#### Exercise
Write the next part of the news article about the NDP motion for an independent body to oversee House of Commons spending, beginning after its last sentence.

#### Document section

-*-*-

One week after defeating Liberal Leader Justin Trudeau's attempt to open MPs' expenses to public scrutiny, the NDP has won approval for a proposal of its own.
New Democrat MP Peter Julian won unanimous consent late Tuesday for a motion aimed at creating an independent body to oversee House of Commons spending, including MPs' expenses.
The new oversight body would replace the secretive board of internal economy, a multi-party committee that is currently responsible for the financial administration of the Commons.
Julian said the idea is to enhance transparency and ensure that MPs are no longer in charge of policing themselves.
But whereas Trudeau's proposals — dismissed by the NDP last week as a "stunt" — would have taken effect immediately had he won unanimous consent, Julian's proposals could take almost a year to produce any result.
His motion calls for public hearings — involving the auditor general and the Commons chief financial officer — to examine the creation of a new oversight body.

-*-*-

#### Items from a dataset
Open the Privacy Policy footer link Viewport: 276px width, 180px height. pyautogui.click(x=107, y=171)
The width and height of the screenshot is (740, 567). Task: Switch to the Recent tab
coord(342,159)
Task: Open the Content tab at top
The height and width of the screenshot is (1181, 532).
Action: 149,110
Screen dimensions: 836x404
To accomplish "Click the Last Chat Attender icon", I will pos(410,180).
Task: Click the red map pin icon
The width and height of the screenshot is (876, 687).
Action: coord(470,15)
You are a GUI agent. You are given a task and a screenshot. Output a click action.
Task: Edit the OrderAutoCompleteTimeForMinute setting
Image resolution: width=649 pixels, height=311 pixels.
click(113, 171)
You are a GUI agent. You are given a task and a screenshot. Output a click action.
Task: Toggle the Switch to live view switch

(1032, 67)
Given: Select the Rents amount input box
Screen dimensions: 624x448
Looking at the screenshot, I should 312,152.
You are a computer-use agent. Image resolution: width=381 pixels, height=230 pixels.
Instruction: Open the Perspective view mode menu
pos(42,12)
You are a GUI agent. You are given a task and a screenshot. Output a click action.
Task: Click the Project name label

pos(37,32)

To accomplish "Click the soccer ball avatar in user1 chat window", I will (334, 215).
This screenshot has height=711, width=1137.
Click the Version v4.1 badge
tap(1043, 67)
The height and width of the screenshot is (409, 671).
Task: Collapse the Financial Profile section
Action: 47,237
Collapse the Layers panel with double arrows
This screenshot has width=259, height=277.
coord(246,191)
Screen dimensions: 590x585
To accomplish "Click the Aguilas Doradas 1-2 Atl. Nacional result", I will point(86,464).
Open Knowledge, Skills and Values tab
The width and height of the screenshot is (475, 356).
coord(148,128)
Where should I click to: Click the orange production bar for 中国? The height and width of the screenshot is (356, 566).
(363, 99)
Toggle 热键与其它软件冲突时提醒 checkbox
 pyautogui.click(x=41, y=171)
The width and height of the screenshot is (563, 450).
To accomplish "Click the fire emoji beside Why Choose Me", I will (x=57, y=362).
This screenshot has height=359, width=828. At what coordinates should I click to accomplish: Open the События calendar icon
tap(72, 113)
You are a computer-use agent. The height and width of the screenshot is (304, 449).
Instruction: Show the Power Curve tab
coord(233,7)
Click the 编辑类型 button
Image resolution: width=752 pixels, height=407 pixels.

-*-*-

#### Reply
It anticipates that any resultant changes to the disclosure and reporting of MPs' expenses would not be implemented until April 2014.
The NDP said it has been working on the proposals for over a year.
"It's time to have a serious debate about this issue. We need to move beyond stunts and political games," Julian said in a written statement.
Conservatives said they supported Trudeau's attempt last week to require MPs to publicly post their travel and hospitality and office expenses quarterly, among other things. New Democrat MPs denied unanimous consent so his effort failed.
Trudeau has said Liberal MPs will begin posting their expenses online in the fall, regardless of what other parties choose to do.
Julian said the NDP is deliberately taking its time because the matter is too serious to be dealt with "at a moment's notice," as Trudeau tried to do.
"It gives members of Parliament a chance to think about it over the summer," he said in an interview.
Bills pushed through
Julian's motion passed at the same time as MPs voted unanimously to adjourn the Commons for the summer, ending the most bitter spring sitting of Parliament since Stephen Harper's Conservatives came to power more than seven years ago.
All parties agreed late Tuesday night to pull the plug after passing a handful of bills without further debate, including:
- S-15, a bill to make Nova Scotia's Sable Island a national park.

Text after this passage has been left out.